DATASET:
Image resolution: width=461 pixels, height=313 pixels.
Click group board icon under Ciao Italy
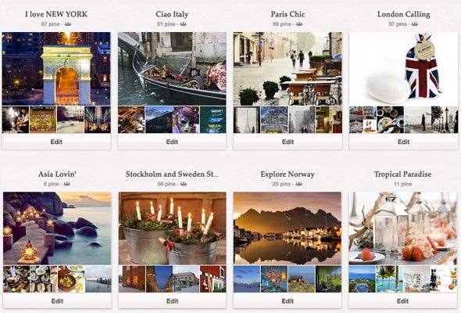(183, 23)

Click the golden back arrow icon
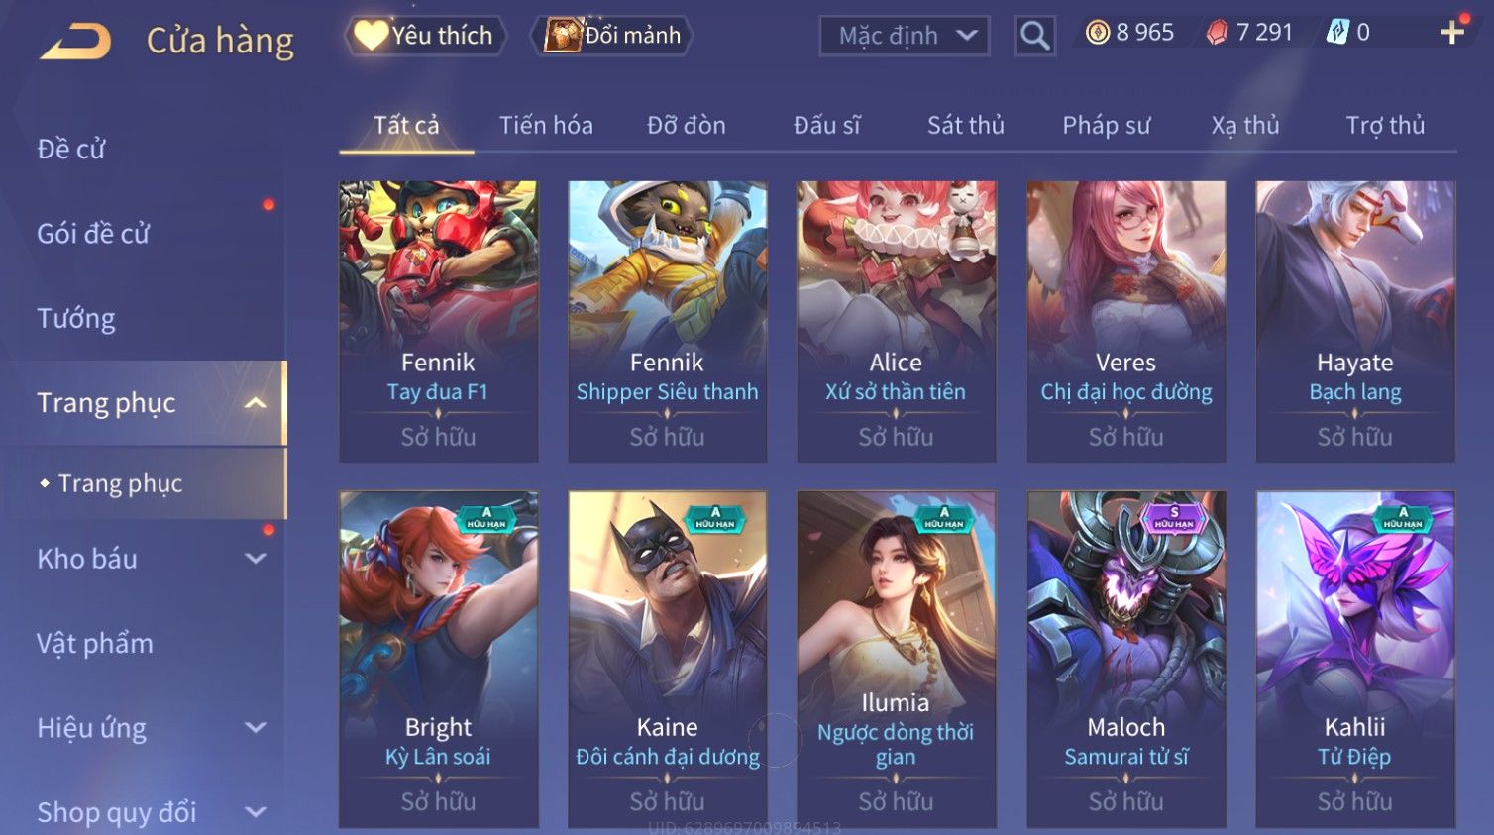tap(76, 41)
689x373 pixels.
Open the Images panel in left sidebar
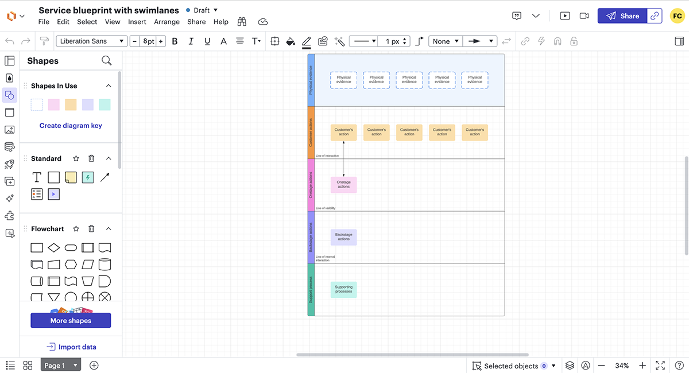click(9, 129)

EXERCISE: Extract the lines beginning with the one that contains "Click the golden back arrow icon" and ending with the last line of the listing. Keep them exact and drop the pictures.

TASK OUTPUT:
Click the golden back arrow icon
tap(76, 41)
689x373 pixels.
Open the Images panel in left sidebar
click(9, 129)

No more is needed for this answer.